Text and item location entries
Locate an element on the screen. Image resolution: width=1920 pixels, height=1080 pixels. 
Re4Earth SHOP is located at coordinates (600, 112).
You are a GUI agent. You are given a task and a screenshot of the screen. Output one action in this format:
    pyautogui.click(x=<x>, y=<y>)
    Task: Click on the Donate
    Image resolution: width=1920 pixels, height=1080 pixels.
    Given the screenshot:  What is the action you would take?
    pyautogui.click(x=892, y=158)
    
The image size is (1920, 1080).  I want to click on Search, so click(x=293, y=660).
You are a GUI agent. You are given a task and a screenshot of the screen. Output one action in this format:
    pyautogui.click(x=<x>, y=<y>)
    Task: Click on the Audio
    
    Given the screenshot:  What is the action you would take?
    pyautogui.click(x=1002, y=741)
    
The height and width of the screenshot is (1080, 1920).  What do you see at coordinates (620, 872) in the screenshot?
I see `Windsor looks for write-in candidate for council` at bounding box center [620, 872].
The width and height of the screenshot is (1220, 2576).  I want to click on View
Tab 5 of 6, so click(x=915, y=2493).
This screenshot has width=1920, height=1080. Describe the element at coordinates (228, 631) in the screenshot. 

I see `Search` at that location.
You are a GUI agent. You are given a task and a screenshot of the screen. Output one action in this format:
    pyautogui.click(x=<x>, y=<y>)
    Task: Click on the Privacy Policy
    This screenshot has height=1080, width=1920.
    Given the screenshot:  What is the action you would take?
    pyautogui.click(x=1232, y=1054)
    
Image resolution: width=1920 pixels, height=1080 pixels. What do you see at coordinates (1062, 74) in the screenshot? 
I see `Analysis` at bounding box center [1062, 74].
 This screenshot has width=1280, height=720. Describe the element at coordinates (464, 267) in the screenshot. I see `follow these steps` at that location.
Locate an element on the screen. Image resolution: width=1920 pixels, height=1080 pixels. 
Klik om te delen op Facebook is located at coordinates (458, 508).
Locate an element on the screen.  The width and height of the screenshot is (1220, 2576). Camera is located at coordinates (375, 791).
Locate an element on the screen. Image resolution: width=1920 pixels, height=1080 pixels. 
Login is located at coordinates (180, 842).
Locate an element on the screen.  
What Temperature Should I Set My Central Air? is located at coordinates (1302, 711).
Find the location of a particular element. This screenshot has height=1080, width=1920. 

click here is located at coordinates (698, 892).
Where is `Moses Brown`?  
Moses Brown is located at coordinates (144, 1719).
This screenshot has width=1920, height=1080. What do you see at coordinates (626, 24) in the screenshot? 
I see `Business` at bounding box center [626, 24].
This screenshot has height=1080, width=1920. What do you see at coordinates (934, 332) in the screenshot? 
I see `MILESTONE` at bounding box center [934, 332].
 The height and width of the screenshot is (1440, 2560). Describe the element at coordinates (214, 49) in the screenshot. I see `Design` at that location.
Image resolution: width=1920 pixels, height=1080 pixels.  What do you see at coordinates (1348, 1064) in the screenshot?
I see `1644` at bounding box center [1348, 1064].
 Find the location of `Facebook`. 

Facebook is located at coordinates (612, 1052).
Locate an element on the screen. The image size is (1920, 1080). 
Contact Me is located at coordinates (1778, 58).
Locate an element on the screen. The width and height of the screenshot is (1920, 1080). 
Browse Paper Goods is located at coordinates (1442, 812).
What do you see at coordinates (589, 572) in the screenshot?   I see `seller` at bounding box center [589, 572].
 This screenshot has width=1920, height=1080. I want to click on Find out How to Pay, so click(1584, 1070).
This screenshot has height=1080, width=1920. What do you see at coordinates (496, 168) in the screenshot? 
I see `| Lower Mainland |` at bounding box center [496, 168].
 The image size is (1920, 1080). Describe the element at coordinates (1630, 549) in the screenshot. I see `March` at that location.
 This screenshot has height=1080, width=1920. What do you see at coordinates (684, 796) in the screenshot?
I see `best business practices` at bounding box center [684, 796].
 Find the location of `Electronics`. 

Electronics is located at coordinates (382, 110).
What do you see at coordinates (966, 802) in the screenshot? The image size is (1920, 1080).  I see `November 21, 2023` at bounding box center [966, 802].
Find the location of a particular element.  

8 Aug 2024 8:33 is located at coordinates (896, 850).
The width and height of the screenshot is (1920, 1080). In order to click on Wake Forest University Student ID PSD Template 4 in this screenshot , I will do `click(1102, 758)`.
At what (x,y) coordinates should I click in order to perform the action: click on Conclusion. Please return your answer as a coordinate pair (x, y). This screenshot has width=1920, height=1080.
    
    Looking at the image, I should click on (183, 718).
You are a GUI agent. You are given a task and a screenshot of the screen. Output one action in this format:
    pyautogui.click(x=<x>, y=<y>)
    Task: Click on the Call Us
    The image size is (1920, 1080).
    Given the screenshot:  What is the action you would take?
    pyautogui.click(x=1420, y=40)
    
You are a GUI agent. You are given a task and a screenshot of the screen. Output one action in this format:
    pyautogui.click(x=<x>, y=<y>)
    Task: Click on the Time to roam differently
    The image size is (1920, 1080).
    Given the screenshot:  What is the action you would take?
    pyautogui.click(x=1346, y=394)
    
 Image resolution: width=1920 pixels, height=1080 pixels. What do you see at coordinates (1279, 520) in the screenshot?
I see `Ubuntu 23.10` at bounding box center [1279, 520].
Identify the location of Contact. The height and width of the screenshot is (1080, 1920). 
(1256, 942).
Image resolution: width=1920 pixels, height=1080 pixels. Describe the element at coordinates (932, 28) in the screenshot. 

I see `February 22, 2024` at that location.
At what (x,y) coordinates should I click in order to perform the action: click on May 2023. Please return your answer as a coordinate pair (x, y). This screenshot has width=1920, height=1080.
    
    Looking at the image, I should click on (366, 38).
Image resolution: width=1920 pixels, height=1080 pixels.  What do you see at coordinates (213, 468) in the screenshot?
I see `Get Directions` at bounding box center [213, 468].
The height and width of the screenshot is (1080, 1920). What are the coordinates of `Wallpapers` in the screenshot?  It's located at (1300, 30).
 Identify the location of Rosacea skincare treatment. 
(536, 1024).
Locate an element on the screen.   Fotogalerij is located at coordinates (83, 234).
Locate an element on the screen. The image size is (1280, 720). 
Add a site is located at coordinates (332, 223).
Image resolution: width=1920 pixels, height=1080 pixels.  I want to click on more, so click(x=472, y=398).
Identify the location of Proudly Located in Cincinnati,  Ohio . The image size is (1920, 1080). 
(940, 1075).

» Objective
Print the lines again without any change, from the line containing "Locate an element on the screen. The width" up to and including the line containing "What do you see at coordinates (966, 802)".

» Solution
Locate an element on the screen. The width and height of the screenshot is (1920, 1080). 
Browse Paper Goods is located at coordinates (1442, 812).
What do you see at coordinates (589, 572) in the screenshot?   I see `seller` at bounding box center [589, 572].
 This screenshot has width=1920, height=1080. I want to click on Find out How to Pay, so click(1584, 1070).
This screenshot has height=1080, width=1920. What do you see at coordinates (496, 168) in the screenshot? 
I see `| Lower Mainland |` at bounding box center [496, 168].
 The image size is (1920, 1080). Describe the element at coordinates (1630, 549) in the screenshot. I see `March` at that location.
 This screenshot has height=1080, width=1920. What do you see at coordinates (684, 796) in the screenshot?
I see `best business practices` at bounding box center [684, 796].
 Find the location of `Electronics`. 

Electronics is located at coordinates (382, 110).
What do you see at coordinates (966, 802) in the screenshot? The image size is (1920, 1080).  I see `November 21, 2023` at bounding box center [966, 802].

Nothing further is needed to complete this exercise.